• [WHAT NEEDS TO BE DONE]: Reproduce the records below exactly from their first line through the line containing "Screen dimensions: 462x250", omitting all pictures.

• [EXTRACTED MATERIAL]:

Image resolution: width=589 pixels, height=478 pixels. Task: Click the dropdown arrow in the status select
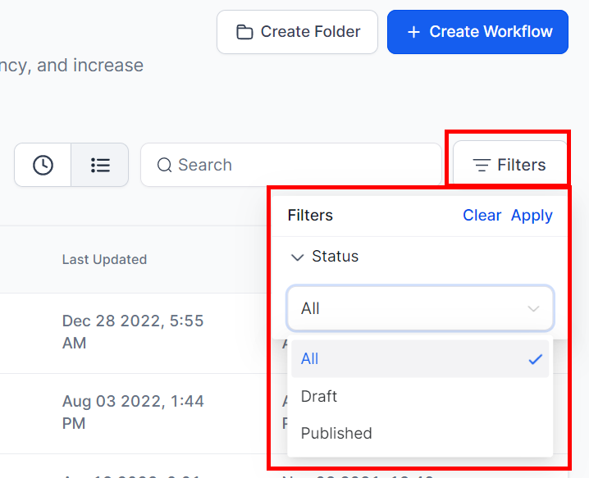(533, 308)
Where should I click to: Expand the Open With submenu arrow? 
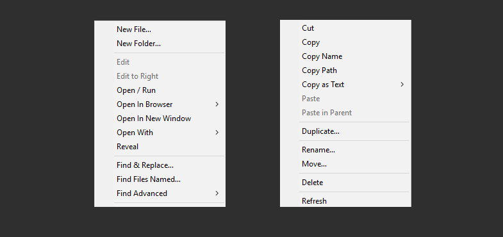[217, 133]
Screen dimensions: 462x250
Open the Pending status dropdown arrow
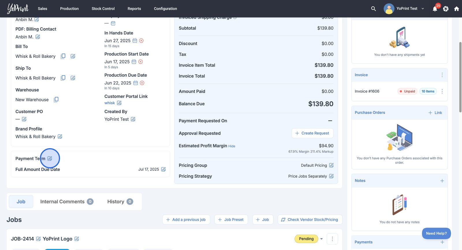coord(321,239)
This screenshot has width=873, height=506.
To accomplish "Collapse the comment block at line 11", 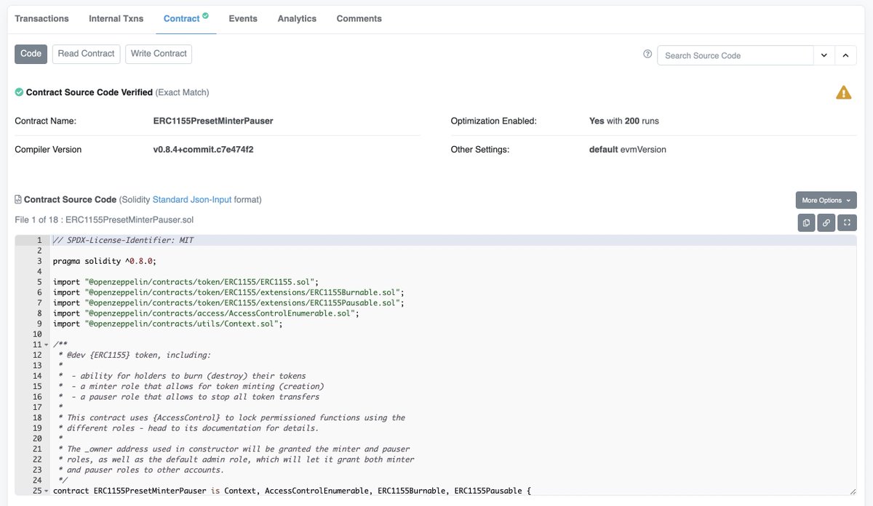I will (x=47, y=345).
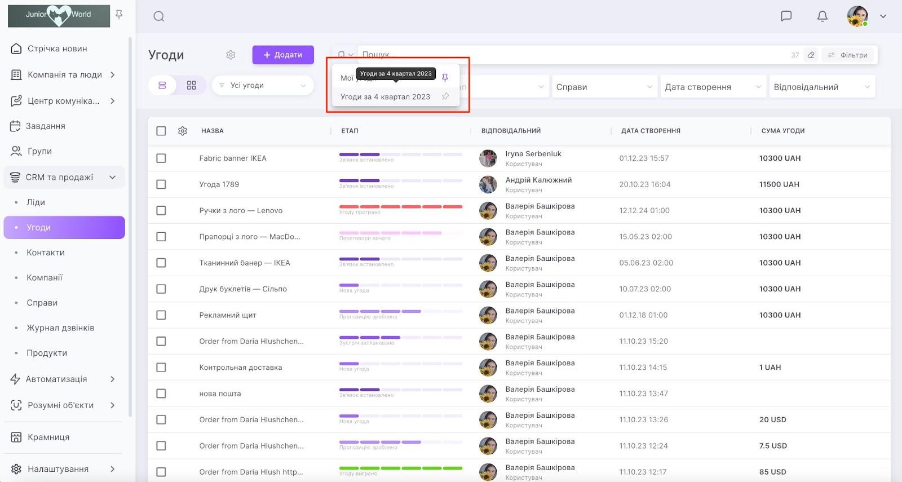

• [THE ANSWER]:
Image resolution: width=589 pixels, height=478 pixels. Task: Click the dropdown arrow in the status select
(533, 308)
Where should I click to: Expand the Open With submenu arrow? 
[217, 133]
Screen dimensions: 462x250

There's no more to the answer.